Bridgecross liked to call itself a town, though anyone with a map and a sense of proportion would have called it a polite cluster of streets arranged around a stone bridge and a market square. It had a butcher, a baker, a pub with a sign that had not swung straight since the Coronation, and an inn that had once been grand enough to impress a travelling governor. The people were loyal to the old ways, fond of their cats, and suspicious of anything that arrived without a proper introduction.

Tom arrived in winter, stepping out of the snow as though he had been carved from it. He took a room at the Bridgecross Inn, paid three months in advance, and introduced himself as Tom Felinia. He spoke softly, somewhere between a whisper and a purr, and though he was polite, he carried a quiet oddness that made the locals curious but not unkind.

He kept to himself, walked the lanes at dusk, and spent most evenings at the pub where he ate his supper with the steady contentment of someone who had never once worried about the price of a meal.
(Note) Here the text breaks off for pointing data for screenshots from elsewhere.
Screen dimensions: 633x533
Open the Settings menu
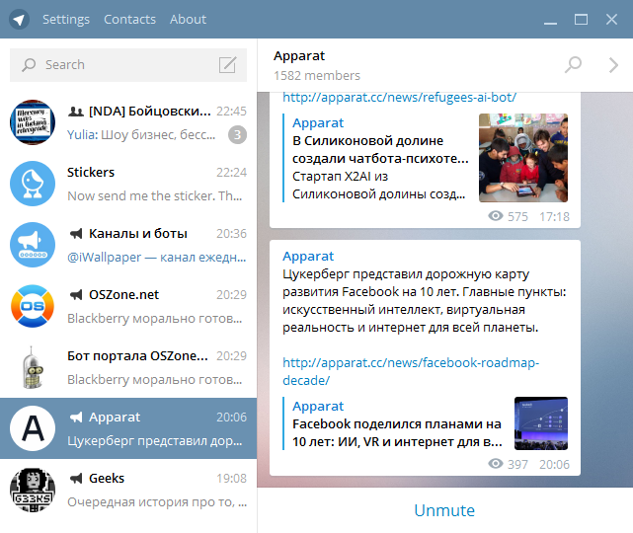click(66, 19)
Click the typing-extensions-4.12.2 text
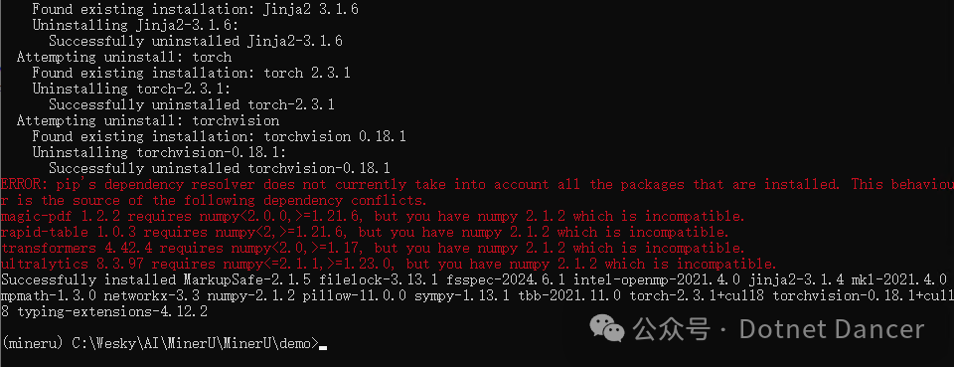Screen dimensions: 954x367 pyautogui.click(x=112, y=311)
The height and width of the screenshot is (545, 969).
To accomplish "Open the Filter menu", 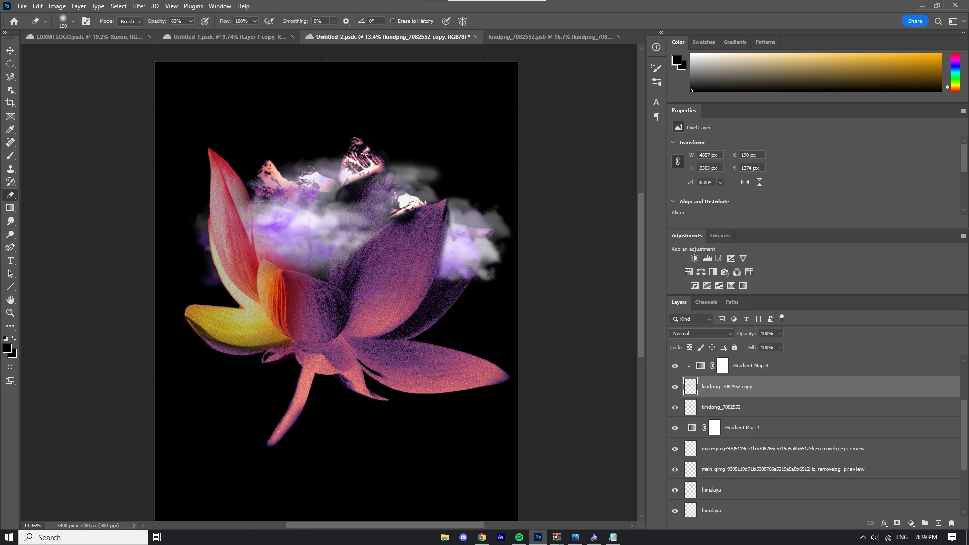I will coord(138,6).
He had no employment, yet his purse never thinned. He had no family, yet he never seemed lonely. He had no reason to stay, yet he never left for long.
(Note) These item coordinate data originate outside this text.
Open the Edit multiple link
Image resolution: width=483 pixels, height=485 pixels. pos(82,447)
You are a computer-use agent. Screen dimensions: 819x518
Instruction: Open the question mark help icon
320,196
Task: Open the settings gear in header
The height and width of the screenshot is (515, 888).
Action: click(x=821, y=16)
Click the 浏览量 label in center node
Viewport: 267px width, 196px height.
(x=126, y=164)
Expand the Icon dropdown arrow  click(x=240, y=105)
Once each season he would tell Mr. Sillian, the innkeeper, that he would be away for a few days. He never said where he went or how he travelled. He simply returned with the same quiet step and the same soft voice, as though he had never been gone at all.

The cats of Bridgecross adored him. Sick ones recovered under his hands. Strays followed him like shadows. Even the most cantankerous barn tom would sit politely when Tom approached. Dogs made him cautious, though not fearful. He would step aside, nod politely, and let them pass.

Mrs. Sillian once claimed she had seen him wearing a mask. It had been shaped like a cat’s face, too real to be a costume, too strange to be explained. She told her husband, who told the butcher, who told the baker, who told the pub. But Tom remained Tom, quiet and gentle, and the story settled into the comfortable drawer where Bridgecross kept its oddities.

Then came the storm.

It rose from the river like a creature with a grudge. Rain hammered the rooftops. Wind tore at shutters. The river swelled, broke its banks, and rushed through the streets with a roar that drowned out every sensible thought. The cats of Bridgecross, magical creatures by nature and temperament, were swept toward the churning water.

People shouted. Lanterns swung. The bridge shook.

Tom stepped into the flood.

His human shape dissolved like mist. Fur rippled across him. His spine lengthened. His eyes glowed with a deep, ancient gold. He stood tall, an anthropomorphed cat from a distant world, a descendant of earthly felines carried across the stars by a species long forgotten.

He raised his hands. Light poured from them, soft and silver. The flood bent around him. The cats rose from the water, lifted by a shimmering arc of magic, and landed safely on the cobblestones. The storm raged, but it could not touch him.

When the river finally retreated, the whole town had seen him.

Bridgecross held a meeting the next evening. They invited Tom, who arrived as his true self, tall and furred and dignified. He explained his world, his people, and the long belief that their ancestors had once walked Earth. He performed a small spell, gentle as moonlight, and the room filled with warmth and calm.

The townsfolk cheered.

They voted unanimously to make him an official member of the community, with the understanding that he might wear his human disguise when strangers visited. Bridgecross was loyalist, not foolish. Some outsiders lacked the good sense to mind their own business.

Tom accepted with a bow and a soft purr.

He became the Assistant Magical Vet of Bridgecross, healer of cats, advisor on peculiar ailments, and quiet guardian of the riverbanks. He lived at the inn, ate at the pub, took supper at the diner, and wandered the lanes at dusk with a contented stride.

And Bridgecross, which had always been a polite cluster of streets, became something a little more magical, a little more curious, and far more complete.